MCPcopy Index your code
hub / github.com/jsvine/pdfplumber

github.com/jsvine/pdfplumber @v0.11.10

repository ↗ · DeepWiki ↗ · release v0.11.10 ↗ · Ask this repo → · + Follow
487 symbols 1,734 edges 38 files 84 documented · 17% 14 cross-repo links updated 18d agov0.11.10 · 2026-06-15★ 10,50576 open issues
README

pdfplumber

Version Tests Code coverage Support Python versions

Plumb a PDF for detailed information about each text character, rectangle, and line. Plus: Table extraction and visual debugging.

Works best on machine-generated, rather than scanned, PDFs. Built on pdfminer.six.

Currently tested on Python 3.10, 3.11, 3.12, 3.13, 3.14.

Translations of this document are available in: Chinese (by @hbh112233abc).

To report a bug or request a feature, please file an issue. To ask a question or request assistance with a specific PDF, please use the discussions forum.

Table of Contents

Installation

pip install pdfplumber

Command line interface

Basic example

curl "https://raw.githubusercontent.com/jsvine/pdfplumber/stable/examples/pdfs/background-checks.pdf" > background-checks.pdf
pdfplumber background-checks.pdf > background-checks.csv

The output will be a CSV containing info about every character, line, and rectangle in the PDF.

Options

Argument Description
--format [format] csv, json, or text. The csv and json formats return information about each object. Of those two, the json format returns more information; it includes PDF-level and page-level metadata, plus dictionary-nested attributes. The text option returns a plain-text representation of the PDF, using Page.extract_text(layout=True).
--pages [list of pages] A space-delimited, 1-indexed list of pages or hyphenated page ranges. E.g., 1, 11-15, which would return data for pages 1, 11, 12, 13, 14, and 15.
--types [list of object types to extract] Choices are char, rect, line, curve, image, annot, et cetera. Defaults to all available.
--laparams A JSON-formatted string (e.g., '{"detect_vertical": true}') to pass to pdfplumber.open(..., laparams=...).
--precision [integer] The number of decimal places to round floating-point numbers. Defaults to no rounding.

Python library

Basic example

import pdfplumber

with pdfplumber.open("path/to/file.pdf") as pdf:
    first_page = pdf.pages[0]
    print(first_page.chars[0])

Loading a PDF

To start working with a PDF, call pdfplumber.open(x), where x can be a:

  • path to your PDF file
  • file object, loaded as bytes
  • file-like object, loaded as bytes

The open method returns an instance of the pdfplumber.PDF class.

To load a password-protected PDF, pass the password keyword argument, e.g., pdfplumber.open("file.pdf", password = "test").

To set layout analysis parameters to pdfminer.six's layout engine, pass the laparams keyword argument, e.g., pdfplumber.open("file.pdf", laparams = { "line_overlap": 0.7 }).

To pre-normalize Unicode text, pass unicode_norm=..., where ... is one of the four Unicode normalization forms: "NFC", "NFD", "NFKC", or "NFKD".

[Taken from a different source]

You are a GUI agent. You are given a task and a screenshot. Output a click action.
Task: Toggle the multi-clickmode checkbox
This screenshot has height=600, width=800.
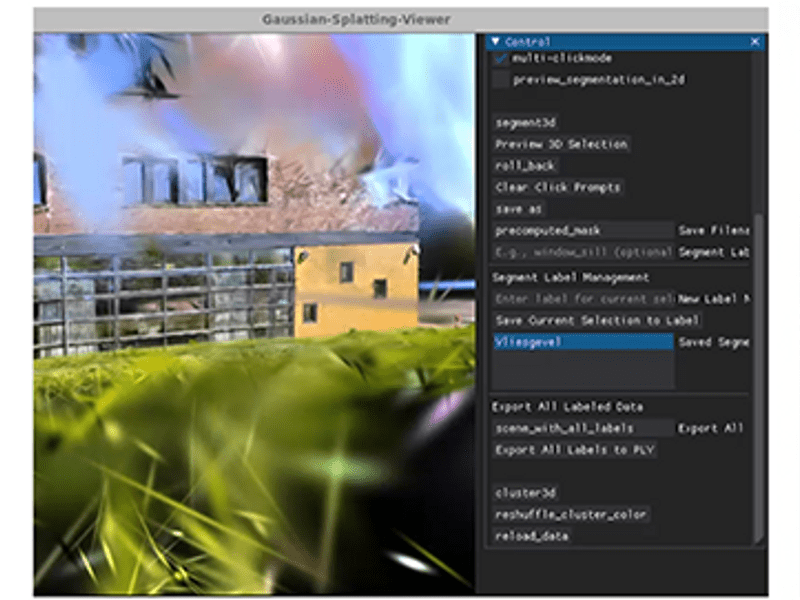pyautogui.click(x=501, y=59)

Invalid metadata values are treated as a warning by default. If that is not intended, pass strict_metadata=True to the open method and pdfplumber.open will raise an exception if it is unable to parse the metadata.

The pdfplumber.PDF class

The top-level pdfplumber.PDF class represents a single PDF and has two main properties:

Property Description
.metadata A dictionary of metadata key/value pairs, drawn from the PDF's Info trailers. Typically includes "CreationDate," "ModDate," "Producer," et cetera.
.pages A list containing one pdfplumber.Page instance per page loaded.

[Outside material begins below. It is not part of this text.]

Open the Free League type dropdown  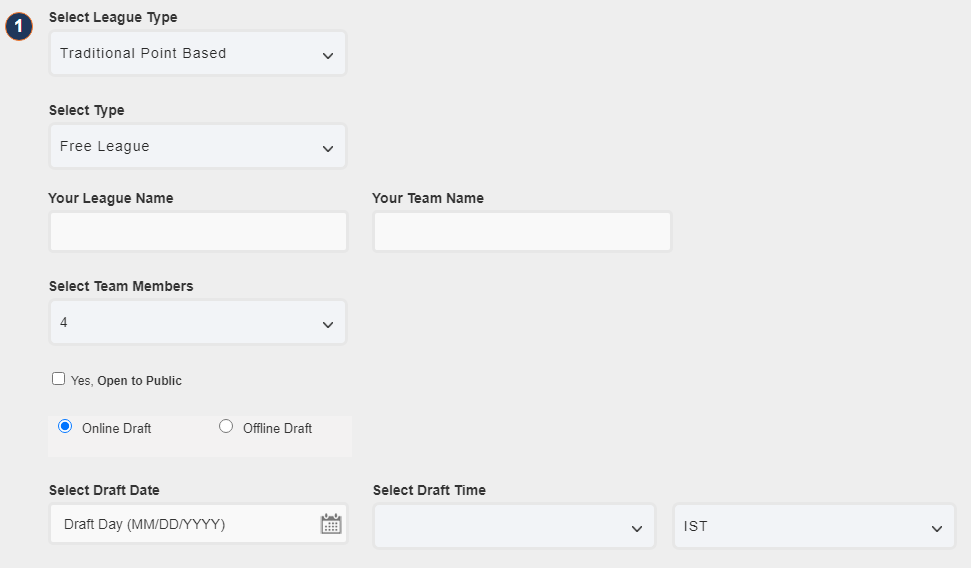tap(198, 146)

... and also has the following method:

Method Description
.close() Calling this method calls Page.close() on each page, and also closes the file stream (except in cases when the stream is external, i.e., already opened and passed directly to pdfplumber).

The pdfplumber.Page class

The pdfplumber.Page class is at the core of pdfplumber. Most things you'll do with pdfplumber will revolve around this class. It has these main properties:

Property Description
.page_number The sequential page number, starting with 1 for the first page, 2 for the second, and so on.
.width The page's width.
.height The page's height.
.objects / .chars / .lines / .rects / .curves / .images Each of these properties is a list, and each list contains one dictionary for each such object embedded on the page. For more detail, see "Objects" below.

... and these main methods:

Method Description
.crop(bounding_box, relative=False, strict=True) Returns a version of the page cropped to the bounding box, which should be expressed as 4-tuple with the values (x0, top, x1, bottom). Cropped pages retain objects that fall at least partly within the bounding box. If an object falls only partly within the box, its dimensions are sliced to fit the bounding box. If relative=True, the bounding box is calculated as an offset from the top-left of the page's bounding box, rather than an absolute positioning. (See Issue #245 for a visual example and explanation.) When strict=True (the default), the crop's bounding box must fall entirely within the page's bounding box.
.within_bbox(bounding_box, relative=False, strict=True) Similar to .crop, but only retains objects that fall entirely within the bounding box.
.outside_bbox(bounding_box, relative=False, strict=True) Similar to .crop and .within_bbox, but only retains objects that fall entirely outside the bounding box.
.filter(test_function) Returns a version of the page with only the .objects for which test_function(obj) returns True.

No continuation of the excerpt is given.